In this issue, the burden of elevated blood pressure in a nation-wide study on more than 10,000 individuals is published6. The authors need to be congratulated for the enormous work that was done to get this information. Now we have a reliable data on the epidemiology of hypertension. Isolated hypertension was observed in 2.6 per cent of middle age group and hypertension was seen clustering with other risk factors in another 12.3 per cent individuals in our country. This study is noteworthy because risk factor clustering has not been studied before in India. This is interesting because our methods for prevention will be useful multifold because of this clustering. Also is the fact that the clinicians should screen for the multiple risk factors together for maximum benefit.

The effect of age in clustering of risk factors is significant. Persons above the age of 40 yr and males had more clustering; 40 per cent of participants above the age of 40 yr had 3 or more risk factors.

The study6 also had some major limitations that the population studied did not represent the group of general population. The persons enrolled were industry group, likely to be more motivated for health care and likely to be of higher socio-economic status. Another major limitation was the fact that this study did not include ageing population - the elderly, namely persons above the age of 60 yr. These risk factors are more likely to have higher prevalence with increasing age.

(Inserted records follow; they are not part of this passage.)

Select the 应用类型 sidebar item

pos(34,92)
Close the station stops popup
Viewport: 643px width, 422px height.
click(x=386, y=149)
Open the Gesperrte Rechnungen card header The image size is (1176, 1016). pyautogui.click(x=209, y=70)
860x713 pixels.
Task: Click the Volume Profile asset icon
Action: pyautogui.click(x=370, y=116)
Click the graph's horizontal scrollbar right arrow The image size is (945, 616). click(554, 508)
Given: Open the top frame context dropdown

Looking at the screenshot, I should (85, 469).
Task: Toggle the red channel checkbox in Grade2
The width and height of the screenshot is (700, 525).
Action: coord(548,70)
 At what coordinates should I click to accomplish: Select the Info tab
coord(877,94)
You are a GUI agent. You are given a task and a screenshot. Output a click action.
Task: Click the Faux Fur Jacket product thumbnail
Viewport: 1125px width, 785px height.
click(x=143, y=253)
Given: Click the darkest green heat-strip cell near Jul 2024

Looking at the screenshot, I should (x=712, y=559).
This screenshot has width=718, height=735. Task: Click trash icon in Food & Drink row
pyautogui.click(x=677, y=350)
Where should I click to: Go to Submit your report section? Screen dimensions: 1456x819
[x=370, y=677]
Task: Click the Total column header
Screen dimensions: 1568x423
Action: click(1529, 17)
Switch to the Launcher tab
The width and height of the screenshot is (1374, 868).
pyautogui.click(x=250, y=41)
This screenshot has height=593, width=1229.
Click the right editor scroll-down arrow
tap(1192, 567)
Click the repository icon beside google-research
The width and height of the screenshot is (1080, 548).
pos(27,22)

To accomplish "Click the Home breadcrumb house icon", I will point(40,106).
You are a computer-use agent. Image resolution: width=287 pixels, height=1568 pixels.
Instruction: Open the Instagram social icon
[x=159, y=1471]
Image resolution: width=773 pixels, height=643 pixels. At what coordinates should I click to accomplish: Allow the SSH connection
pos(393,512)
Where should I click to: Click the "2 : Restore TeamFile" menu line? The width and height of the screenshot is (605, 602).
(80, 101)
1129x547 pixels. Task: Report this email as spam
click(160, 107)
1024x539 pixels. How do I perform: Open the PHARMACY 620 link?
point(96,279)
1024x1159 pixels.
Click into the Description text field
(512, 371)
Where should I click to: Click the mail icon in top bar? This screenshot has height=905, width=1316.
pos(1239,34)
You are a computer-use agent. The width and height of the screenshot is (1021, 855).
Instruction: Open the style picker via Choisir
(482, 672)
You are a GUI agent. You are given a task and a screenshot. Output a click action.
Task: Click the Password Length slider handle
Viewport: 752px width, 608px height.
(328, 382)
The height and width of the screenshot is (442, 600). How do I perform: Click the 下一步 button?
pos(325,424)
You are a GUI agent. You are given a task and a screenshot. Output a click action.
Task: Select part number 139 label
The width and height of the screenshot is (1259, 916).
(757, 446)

This study provides data about hypertension and clustering of important risk factors in a group of persons in our country, and fills in the significant gap that exists in the epidemiology of risk factors of cardiovascular diseases (CVD) in our country. The next step is to take this kind of study further to get the CVD mortality data as well. This is one area we are lacking completely. It is interesting to note that even in US7 and Europe8 these mortality data differ from region to region. So what we need is to take these types of studies forward in two ways. One is to introduce an interventional group to see the effects of risk reduction in the long run and secondly to study the effects of these risk factors on mortality on all India basis.